Fig. 6. SLG1^Ind enhances thermotolerance at the reproductive stage.

a, b The slg1 mutant is highly sensitive to high temperature at the reproductive stage. Seed-setting rate was determined after treatment under 14 h light (40 °C)/10 h dark (31 °C) for 5 days, and recovered under normal conditions until seed maturation. Data are means ± SD (n = 10 panicles with three biological replicates). ****P < 0.0001, two-tailed Student’s t-test. Bar = 5 cm. c, d Comparison of thermotolerance among IPIC, IPJC, JPIC, and JPJC plants. Eight independent homozygous IPIC, IPJC, JPIC, and JPJC lines were treated with 14 h light (40 °C)/10 h dark (31 °C) for 5 days and 7 days, respectively, and then recovered under normal conditions until seed maturation. The x-axis indicates different transgenic lines. Data are means ± SD (n = 5 panicles with three biological replicates). Bar = 5 cm. The source data underlying (b), (d) are provided as a Source data file.

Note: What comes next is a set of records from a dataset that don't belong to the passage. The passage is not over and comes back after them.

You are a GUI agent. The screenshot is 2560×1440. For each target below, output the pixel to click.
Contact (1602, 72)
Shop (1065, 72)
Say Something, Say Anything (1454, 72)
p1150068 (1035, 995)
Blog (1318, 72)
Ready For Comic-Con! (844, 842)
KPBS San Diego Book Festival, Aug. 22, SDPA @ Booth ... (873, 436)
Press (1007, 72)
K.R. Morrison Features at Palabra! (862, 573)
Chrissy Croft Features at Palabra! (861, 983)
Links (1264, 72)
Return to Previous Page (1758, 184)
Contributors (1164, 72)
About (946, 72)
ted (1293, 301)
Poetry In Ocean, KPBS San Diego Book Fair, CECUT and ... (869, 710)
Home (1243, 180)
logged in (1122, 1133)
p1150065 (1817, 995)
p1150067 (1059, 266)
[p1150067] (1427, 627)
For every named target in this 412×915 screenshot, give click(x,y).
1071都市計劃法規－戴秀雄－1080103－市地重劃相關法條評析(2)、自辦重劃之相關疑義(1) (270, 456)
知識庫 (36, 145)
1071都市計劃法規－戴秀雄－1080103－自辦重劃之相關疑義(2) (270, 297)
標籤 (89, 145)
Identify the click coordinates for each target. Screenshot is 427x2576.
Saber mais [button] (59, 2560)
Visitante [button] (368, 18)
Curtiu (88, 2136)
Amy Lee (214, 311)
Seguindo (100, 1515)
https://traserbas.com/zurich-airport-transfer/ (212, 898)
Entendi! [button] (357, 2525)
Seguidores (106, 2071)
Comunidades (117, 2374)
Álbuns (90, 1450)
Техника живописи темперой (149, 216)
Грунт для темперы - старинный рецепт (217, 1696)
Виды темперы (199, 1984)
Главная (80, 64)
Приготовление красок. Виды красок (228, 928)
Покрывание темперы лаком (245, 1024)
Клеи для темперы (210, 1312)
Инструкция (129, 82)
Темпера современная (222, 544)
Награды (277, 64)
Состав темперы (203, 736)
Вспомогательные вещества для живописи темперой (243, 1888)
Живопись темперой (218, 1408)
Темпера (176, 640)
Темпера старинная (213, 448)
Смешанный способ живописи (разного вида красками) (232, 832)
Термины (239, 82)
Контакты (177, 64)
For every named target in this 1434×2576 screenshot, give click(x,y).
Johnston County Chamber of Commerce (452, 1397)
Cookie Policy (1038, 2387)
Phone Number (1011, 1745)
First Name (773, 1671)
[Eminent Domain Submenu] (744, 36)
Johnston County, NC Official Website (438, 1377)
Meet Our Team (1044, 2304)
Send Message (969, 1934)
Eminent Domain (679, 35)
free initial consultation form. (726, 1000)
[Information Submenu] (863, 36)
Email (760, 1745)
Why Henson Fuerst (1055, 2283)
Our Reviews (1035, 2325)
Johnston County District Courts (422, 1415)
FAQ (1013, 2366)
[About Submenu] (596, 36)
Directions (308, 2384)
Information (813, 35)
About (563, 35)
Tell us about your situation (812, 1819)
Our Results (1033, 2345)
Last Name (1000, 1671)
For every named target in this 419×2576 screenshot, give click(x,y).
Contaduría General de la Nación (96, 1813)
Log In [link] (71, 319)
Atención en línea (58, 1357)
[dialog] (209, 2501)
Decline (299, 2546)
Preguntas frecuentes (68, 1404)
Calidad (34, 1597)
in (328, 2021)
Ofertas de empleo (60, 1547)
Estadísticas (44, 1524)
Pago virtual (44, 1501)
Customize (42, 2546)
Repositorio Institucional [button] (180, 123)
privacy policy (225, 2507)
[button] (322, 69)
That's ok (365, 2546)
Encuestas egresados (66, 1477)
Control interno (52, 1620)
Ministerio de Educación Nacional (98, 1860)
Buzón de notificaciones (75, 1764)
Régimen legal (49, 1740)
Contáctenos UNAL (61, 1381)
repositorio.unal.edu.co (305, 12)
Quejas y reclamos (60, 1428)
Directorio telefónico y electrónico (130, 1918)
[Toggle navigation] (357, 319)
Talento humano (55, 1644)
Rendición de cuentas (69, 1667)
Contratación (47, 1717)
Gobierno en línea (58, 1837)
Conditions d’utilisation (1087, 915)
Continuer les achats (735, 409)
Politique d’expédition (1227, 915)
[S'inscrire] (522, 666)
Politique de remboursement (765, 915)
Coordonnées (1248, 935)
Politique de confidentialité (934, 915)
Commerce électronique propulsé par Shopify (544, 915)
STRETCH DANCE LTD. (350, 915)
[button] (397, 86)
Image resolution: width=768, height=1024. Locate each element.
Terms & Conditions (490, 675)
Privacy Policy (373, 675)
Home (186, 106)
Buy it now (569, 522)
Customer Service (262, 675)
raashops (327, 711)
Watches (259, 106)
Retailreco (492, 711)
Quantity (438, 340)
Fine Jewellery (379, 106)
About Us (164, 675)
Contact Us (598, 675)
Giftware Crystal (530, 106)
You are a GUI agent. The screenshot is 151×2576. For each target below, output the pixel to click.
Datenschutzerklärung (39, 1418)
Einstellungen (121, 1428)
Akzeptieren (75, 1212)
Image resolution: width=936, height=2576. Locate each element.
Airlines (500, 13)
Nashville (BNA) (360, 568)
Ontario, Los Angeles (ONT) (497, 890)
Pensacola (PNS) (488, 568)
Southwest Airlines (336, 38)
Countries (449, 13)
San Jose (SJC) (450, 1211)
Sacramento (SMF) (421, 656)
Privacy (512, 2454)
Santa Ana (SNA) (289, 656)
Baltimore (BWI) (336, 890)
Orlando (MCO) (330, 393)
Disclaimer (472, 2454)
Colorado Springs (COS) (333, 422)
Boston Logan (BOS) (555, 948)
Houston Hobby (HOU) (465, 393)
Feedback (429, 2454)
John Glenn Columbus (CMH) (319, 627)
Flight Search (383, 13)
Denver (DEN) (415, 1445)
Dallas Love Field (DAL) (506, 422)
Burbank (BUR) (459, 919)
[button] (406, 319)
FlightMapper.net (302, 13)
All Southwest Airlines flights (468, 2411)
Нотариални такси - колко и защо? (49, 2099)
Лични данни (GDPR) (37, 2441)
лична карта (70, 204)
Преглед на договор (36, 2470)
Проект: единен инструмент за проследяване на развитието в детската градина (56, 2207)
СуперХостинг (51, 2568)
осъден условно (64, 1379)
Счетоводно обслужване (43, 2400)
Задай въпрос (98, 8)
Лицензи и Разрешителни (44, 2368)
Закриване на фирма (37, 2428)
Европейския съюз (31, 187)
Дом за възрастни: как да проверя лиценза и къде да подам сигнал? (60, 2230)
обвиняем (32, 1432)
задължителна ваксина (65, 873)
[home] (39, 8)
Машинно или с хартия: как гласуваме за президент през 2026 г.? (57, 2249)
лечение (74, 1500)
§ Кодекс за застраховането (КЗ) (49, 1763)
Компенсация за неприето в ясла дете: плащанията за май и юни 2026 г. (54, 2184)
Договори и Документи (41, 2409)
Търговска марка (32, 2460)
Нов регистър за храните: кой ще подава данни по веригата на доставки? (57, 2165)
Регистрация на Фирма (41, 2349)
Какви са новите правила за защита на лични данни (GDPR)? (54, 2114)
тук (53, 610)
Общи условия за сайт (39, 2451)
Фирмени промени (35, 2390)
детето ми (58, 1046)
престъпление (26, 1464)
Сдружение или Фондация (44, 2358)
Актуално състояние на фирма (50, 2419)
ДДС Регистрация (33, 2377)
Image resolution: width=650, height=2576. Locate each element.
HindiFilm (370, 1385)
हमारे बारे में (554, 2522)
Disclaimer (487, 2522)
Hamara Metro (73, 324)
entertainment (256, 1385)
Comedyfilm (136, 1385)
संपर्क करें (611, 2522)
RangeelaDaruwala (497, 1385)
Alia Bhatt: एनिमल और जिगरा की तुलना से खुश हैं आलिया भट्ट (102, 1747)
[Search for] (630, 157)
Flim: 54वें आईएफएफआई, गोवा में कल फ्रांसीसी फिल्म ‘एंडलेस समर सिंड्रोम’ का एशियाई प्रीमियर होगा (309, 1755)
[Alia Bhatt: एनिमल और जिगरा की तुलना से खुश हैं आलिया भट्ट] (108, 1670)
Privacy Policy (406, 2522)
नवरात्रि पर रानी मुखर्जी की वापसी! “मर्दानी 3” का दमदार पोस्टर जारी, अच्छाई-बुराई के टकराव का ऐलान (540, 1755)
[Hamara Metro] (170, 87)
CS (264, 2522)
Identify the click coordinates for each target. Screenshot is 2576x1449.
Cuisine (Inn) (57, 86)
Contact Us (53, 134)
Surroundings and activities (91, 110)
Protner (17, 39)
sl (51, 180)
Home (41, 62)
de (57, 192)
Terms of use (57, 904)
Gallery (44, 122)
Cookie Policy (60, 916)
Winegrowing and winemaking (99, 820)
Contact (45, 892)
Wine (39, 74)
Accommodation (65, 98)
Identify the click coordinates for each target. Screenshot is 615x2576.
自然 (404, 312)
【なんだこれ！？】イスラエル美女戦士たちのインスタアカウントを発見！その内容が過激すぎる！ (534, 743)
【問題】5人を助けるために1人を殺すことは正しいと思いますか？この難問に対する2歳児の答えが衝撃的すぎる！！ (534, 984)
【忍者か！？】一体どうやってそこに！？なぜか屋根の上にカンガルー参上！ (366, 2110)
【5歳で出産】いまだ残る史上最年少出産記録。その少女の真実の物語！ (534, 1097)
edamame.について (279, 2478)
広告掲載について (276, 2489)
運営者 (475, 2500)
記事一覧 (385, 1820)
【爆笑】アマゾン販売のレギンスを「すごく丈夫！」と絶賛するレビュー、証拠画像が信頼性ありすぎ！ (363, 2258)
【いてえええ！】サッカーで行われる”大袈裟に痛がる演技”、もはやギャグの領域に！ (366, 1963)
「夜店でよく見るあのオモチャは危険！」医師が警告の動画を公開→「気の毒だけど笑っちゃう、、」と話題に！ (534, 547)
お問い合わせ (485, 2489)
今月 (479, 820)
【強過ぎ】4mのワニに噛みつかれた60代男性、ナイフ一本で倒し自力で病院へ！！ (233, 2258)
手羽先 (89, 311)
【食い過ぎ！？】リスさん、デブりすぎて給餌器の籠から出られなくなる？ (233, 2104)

Fig. 7. Selection model of the SLG1 alleles during domestication.

SLG1 is diversified among wild rice accessions. The intimate association of tRNA thiolation and thermotolerance led to the artificial selection of the SLG1^Ind allele for the adaptation of indica rice to geographical regions with high environmental temperature. Interestingly, the SLG1^Tej allele was also subjected to selection during japonica domestication, which might be due to the dynamic response of tRNA thiolation to various environmental stresses.